My boyfriend has a girl friend whom he speaks about way too often and brings her up in our convos randomly. I used to be fine with it until he mentioned he and her had a thing for eachother back then but she dumped him. I can't help but feel like he likes her more than a friend even though he denies it. I've already spoken to him about it and he swears that he only mentions her a lot because she knows so much about him. He doesn't mention his bestfriend (who is a guy) nearly as much as her. Things he's told me about her just make me feel uncomfortable. Any the real question I want to ask is... has this ever happened to you? and what did you do about it?

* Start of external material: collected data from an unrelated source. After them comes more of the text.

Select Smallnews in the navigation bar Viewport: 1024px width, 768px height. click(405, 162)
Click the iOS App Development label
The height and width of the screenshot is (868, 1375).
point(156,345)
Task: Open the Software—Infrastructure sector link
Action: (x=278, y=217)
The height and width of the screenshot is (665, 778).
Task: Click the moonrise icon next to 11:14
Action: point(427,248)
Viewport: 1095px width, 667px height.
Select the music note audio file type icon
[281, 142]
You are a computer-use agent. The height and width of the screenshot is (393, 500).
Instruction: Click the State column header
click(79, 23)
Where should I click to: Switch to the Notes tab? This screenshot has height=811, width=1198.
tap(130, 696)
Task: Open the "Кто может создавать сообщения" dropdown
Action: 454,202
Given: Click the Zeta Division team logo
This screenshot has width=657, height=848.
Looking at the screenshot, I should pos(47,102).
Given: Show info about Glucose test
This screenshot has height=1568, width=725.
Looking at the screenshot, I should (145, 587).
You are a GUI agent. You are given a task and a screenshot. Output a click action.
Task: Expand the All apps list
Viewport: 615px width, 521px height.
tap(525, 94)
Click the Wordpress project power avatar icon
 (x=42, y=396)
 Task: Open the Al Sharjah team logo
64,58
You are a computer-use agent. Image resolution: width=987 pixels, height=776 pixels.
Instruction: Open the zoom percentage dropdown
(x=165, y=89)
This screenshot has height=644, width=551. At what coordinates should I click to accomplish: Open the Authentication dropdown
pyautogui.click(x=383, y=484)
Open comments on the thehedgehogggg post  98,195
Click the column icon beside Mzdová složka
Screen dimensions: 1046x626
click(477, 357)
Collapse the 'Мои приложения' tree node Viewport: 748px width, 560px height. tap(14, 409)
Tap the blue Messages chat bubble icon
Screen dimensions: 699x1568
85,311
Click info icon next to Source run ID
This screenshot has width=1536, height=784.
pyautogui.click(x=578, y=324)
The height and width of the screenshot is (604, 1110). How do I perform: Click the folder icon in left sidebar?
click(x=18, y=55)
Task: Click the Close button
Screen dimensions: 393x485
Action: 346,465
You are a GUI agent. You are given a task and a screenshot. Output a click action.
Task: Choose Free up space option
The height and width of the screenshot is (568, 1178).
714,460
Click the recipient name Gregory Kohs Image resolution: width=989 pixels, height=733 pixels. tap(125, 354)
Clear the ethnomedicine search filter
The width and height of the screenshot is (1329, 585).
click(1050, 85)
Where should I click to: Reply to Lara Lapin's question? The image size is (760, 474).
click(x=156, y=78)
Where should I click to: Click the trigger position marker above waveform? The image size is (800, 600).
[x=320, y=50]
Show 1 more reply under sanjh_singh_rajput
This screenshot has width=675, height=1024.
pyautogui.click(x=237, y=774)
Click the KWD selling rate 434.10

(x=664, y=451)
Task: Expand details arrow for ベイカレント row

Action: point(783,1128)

Yes listen to your gut. There is more to this than meets the eyes and feelings do resurface from time to time and could rekindle that also. Of course I have felt this way before someone and we dated for a while and we felt we were better as friends after and the feelings resurfaced after a while and I started chasing her again. The point it, he and her probably do have an unfinished business, but if he truly cares about you and you love his as much as he does, you'd give him a benefit of a doubt until you have suffice evidence or proven otherwise.
It's really suspicious, but let's not say that he likes her more than a friend for sure. Of course he'll deny it... if haven't done it yet, try to tell him that you think he talks about her too much, that you're starting to feel uncomfortable about it and that you fear that she means more to him than yourself. See if he changes.
have you ever hung out with them when they are together to see how they interact?
i generally say trust your gut. if you aren't the jealous type and are generally ok with a boyfriend having female friends and your gut is still giving you a bad feeling there may be something behind it
Well, let's pretend you're a kid again. You make a nice drawing, you bring it to your parents and present it to them. Why? Because you're excited about the picture you drew, and you feel like sharing it to get approval.
Now, same principal applies here. He talks about her a lot, brings her up, presents her to you. Why? Because he's excited about her or he's constantly thinking of her. That's a red flag.
It's obvious he has a thing for her, and I do hope he isn't cheating on you, which he likely is. Bottom line, even if he isn't "cheating" on you, he is. His emotional being isn't with you, it's with her.
If I were you, I'd do some research. See if they've been talking. (Check his messages, emails, etc)
Listen to your gut. It sounds like your boyfriend is not 100% into your relationship. You dont deserve that. he's still got a thing for this chick/ex. You can never be friends with an ex. Very rare circumstance of course but it's never a good idea.